Quand le questionnement vous laisse confus et sans réponse arrêtée, reconnaissez-le comme un gain, pas une perte.

Why it works

L'aporie — l'état de ne pas savoir là où vous pensiez savoir — est la condition préalable d'une véritable enquête. Sans elle, une personne reste dans une fausse certitude et cesse de questionner. Socrate traitait le fait d'atteindre l'aporie comme le résultat productif d'un bon dialogue, car cela balaie la fausse connaissance et ouvre une véritable curiosité. Psychologiquement, tolérer l'aporie exige de suspendre le besoin de clôture — une capacité qui s'entraîne.

How to do it

  1. Après une séance de questionnement socratique, remarquez si vous vous sentez moins certain qu'au départ.
  2. Résistez à l'impulsion de résoudre rapidement la confusion avec la première réponse disponible.
  3. Écrivez : « Je ne sais pas encore si… » et laissez cela reposer 24 heures avant de continuer.
  4. Revenez avec un regard neuf et voyez si une meilleure réponse émerge de la question désormais ouverte.

Données probantes

La tolérance à l'ambiguïté est associée à de meilleurs résultats en résolution créative de problèmes et en apprentissage dans la recherche en éducation ; le lien entre incertitude induite et enquête ultérieure est cohérent avec le mécanisme socratique. (mechanistic)
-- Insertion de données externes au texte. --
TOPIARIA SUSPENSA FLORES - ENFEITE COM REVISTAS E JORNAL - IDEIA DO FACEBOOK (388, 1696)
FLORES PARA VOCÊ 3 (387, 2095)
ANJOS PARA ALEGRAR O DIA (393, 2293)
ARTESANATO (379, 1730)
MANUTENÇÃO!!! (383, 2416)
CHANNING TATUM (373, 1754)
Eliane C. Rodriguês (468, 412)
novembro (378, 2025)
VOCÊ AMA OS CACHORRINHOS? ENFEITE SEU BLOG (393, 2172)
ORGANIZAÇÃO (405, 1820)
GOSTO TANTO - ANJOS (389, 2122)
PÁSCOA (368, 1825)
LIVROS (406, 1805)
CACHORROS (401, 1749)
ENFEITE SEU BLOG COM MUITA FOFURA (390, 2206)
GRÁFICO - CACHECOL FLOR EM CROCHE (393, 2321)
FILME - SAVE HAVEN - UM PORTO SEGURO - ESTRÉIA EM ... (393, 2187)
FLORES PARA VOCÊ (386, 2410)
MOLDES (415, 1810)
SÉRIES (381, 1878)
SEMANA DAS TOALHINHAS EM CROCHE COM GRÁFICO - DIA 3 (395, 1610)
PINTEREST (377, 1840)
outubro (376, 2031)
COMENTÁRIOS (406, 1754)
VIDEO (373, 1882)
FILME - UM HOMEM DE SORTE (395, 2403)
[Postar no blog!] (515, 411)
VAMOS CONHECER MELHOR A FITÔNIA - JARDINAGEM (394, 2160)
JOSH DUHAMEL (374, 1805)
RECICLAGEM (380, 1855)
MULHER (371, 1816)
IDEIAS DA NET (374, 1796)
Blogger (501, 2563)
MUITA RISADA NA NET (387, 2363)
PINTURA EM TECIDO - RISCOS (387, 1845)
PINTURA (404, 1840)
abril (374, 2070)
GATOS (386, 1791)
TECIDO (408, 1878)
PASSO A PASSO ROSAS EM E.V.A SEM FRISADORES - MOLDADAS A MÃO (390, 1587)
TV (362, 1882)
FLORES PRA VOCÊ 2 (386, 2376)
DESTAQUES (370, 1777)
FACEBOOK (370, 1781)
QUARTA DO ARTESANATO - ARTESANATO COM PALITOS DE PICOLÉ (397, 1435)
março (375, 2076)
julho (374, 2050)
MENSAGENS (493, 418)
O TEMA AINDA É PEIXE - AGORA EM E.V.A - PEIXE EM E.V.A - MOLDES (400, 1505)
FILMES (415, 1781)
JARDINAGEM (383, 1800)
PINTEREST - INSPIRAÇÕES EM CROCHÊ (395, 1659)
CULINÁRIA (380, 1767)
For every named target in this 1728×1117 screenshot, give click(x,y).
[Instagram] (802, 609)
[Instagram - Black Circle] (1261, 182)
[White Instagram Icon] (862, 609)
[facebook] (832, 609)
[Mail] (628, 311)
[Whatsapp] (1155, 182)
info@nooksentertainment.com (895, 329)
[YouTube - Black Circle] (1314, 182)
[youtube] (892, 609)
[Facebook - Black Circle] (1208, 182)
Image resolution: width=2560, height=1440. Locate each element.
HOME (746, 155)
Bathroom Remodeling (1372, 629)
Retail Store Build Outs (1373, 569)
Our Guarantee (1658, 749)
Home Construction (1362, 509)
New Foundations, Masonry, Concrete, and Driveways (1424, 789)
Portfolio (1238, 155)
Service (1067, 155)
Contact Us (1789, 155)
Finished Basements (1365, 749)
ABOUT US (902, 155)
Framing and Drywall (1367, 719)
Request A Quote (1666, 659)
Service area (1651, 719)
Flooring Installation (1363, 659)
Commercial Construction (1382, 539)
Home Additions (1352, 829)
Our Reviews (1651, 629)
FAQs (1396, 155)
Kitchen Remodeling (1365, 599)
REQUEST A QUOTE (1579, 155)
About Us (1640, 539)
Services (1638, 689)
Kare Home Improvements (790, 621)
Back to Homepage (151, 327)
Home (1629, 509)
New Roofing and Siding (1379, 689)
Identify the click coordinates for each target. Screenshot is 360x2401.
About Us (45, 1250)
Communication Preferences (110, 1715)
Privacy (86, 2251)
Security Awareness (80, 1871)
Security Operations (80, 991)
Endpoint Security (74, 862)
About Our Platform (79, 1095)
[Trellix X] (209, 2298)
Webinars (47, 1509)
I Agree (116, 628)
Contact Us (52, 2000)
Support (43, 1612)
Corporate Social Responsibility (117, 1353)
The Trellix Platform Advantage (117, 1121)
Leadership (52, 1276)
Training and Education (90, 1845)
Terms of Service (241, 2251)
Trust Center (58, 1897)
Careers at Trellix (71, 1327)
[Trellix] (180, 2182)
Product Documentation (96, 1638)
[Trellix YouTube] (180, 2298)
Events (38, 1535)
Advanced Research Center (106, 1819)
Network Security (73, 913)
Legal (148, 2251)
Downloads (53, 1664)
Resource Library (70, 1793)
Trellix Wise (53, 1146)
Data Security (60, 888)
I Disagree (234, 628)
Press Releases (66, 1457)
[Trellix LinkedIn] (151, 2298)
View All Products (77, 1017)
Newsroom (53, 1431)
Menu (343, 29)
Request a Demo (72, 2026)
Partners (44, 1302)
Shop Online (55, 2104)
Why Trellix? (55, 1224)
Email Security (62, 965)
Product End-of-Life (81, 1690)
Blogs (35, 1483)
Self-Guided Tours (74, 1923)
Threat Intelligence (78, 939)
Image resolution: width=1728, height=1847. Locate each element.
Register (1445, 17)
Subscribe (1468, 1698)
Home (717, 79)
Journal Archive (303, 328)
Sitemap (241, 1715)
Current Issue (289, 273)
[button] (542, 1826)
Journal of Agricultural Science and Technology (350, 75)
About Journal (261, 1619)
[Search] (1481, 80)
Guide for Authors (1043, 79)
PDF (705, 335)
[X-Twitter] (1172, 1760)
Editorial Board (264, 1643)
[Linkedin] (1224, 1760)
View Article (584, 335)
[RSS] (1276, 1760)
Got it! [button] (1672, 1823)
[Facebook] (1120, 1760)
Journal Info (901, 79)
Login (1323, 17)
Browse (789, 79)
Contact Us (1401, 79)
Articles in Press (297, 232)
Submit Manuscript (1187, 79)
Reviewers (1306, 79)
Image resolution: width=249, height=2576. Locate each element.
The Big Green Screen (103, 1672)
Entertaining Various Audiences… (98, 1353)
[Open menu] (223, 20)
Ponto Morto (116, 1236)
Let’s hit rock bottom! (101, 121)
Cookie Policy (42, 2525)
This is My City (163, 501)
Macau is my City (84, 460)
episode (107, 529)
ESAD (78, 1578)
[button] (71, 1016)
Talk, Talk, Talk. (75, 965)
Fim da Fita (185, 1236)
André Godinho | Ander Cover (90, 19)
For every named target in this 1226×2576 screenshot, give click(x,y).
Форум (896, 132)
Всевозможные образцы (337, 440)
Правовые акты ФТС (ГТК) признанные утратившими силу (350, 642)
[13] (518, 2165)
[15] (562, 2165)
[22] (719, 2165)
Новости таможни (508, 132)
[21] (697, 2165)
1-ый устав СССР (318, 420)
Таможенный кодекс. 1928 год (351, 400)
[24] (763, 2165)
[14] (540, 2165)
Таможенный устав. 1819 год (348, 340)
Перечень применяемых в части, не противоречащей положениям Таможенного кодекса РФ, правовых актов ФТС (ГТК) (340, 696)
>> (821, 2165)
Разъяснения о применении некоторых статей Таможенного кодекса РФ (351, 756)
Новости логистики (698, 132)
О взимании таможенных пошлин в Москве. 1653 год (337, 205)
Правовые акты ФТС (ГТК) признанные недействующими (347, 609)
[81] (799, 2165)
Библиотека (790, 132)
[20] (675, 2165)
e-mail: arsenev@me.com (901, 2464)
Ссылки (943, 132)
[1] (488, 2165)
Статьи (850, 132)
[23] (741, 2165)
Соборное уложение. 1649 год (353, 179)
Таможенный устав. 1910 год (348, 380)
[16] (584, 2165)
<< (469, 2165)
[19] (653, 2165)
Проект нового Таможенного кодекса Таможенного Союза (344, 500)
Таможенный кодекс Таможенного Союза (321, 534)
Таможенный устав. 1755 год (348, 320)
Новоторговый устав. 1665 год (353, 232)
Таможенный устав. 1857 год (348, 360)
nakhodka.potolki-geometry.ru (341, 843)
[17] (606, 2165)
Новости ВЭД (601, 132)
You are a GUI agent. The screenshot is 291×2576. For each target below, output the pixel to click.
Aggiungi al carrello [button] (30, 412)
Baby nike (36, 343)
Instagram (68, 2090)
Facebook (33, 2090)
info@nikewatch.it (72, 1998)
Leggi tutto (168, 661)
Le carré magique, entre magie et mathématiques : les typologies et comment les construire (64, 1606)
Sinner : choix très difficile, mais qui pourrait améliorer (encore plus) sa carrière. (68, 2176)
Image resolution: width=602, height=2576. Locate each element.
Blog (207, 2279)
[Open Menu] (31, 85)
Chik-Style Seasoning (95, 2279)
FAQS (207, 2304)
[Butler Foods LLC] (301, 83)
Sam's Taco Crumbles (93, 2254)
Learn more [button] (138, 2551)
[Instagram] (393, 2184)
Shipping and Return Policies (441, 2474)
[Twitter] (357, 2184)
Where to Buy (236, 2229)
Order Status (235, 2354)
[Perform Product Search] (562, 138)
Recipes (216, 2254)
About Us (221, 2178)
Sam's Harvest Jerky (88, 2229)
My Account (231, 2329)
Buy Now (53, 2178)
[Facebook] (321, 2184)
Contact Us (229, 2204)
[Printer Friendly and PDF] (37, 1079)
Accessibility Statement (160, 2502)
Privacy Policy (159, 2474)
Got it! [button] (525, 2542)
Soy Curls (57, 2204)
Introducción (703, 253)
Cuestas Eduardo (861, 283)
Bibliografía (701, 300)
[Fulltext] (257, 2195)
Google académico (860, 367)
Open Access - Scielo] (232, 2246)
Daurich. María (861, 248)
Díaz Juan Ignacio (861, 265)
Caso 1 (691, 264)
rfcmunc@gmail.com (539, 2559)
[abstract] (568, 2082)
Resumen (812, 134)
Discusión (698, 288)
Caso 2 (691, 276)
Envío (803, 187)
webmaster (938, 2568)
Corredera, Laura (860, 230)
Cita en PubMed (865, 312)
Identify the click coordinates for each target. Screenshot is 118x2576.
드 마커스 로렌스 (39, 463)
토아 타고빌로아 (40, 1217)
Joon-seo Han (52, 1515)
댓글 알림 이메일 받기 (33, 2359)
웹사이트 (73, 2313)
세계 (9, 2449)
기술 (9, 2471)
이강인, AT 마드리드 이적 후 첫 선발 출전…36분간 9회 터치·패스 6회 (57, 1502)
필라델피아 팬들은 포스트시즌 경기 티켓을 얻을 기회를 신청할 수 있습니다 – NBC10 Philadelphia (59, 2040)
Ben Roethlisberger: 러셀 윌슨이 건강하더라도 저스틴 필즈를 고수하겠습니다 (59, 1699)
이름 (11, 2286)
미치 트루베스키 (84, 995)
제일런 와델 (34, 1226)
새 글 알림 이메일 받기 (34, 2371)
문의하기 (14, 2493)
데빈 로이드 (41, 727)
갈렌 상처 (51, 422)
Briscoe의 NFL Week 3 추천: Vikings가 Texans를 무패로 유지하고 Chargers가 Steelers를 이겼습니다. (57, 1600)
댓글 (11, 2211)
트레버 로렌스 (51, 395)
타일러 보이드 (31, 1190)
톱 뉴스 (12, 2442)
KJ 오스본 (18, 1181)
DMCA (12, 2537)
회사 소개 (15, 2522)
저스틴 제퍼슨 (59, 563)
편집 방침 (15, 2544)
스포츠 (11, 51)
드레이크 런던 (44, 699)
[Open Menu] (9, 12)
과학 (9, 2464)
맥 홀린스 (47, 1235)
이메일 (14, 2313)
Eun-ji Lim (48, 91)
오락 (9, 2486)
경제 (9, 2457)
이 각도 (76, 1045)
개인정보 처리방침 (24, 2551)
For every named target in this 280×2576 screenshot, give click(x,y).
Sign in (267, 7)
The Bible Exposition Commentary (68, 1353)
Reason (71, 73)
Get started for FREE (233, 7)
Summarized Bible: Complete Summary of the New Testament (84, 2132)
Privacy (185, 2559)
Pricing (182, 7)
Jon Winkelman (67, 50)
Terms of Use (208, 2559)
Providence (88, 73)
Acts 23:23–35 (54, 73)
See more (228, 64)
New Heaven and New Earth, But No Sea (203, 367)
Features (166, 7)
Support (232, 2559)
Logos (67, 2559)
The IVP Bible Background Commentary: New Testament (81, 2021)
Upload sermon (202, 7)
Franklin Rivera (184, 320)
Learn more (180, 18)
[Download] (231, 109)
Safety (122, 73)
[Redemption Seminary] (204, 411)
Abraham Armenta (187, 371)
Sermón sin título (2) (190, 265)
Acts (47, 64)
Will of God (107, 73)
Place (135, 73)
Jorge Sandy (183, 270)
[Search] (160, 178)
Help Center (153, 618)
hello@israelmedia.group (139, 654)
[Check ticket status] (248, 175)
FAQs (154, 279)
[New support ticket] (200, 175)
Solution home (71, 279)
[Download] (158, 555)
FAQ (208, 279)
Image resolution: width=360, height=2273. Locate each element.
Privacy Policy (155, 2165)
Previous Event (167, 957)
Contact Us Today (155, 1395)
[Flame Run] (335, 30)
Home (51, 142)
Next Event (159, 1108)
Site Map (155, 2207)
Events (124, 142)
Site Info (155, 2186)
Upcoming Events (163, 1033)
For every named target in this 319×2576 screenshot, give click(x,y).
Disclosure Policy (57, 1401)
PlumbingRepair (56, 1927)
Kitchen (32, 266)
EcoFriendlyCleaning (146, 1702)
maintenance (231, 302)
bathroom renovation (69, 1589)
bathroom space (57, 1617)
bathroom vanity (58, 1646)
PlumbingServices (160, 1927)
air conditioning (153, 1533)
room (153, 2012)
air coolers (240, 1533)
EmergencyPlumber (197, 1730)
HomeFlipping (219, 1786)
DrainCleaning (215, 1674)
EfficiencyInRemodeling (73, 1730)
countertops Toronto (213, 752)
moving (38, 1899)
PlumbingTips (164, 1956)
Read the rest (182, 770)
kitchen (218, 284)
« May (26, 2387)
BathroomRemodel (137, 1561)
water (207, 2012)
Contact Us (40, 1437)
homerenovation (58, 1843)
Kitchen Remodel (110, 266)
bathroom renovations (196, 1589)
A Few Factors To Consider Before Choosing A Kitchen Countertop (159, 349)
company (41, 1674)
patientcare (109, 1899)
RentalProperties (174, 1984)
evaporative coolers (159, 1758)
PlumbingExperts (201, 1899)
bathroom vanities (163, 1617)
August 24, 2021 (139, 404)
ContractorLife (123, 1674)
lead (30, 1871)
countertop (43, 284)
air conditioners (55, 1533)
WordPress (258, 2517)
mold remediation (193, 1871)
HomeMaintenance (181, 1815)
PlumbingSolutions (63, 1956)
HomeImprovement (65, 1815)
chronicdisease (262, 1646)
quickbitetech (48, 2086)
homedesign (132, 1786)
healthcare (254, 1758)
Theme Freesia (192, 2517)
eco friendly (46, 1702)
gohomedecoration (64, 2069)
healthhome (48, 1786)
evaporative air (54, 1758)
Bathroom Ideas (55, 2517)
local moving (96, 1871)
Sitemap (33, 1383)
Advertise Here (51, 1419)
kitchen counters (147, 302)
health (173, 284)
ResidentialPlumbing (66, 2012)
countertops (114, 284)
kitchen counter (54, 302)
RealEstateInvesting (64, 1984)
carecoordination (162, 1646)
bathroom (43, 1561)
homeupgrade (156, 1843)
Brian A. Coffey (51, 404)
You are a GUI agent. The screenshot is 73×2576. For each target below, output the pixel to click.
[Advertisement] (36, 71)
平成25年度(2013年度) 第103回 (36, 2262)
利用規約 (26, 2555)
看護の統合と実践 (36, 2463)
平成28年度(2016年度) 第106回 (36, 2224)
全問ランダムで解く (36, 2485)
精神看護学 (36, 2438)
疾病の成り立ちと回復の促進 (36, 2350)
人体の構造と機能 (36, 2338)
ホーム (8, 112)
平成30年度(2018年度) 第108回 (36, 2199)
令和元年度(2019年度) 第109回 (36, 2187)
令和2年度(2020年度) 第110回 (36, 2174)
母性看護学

L'aporie comme pratique délibérée n'est pas directement étudiée ; la littérature sous-jacente sur la tolérance à l'ambiguïté et la confusion productive soutient le mécanisme.

Erreur fréquente

Vivre la confusion comme un échec et se retrancher immédiatement vers une position confiante (même si fausse) — ce qui réinstalle exactement ce que le questionnement essayait de déloger.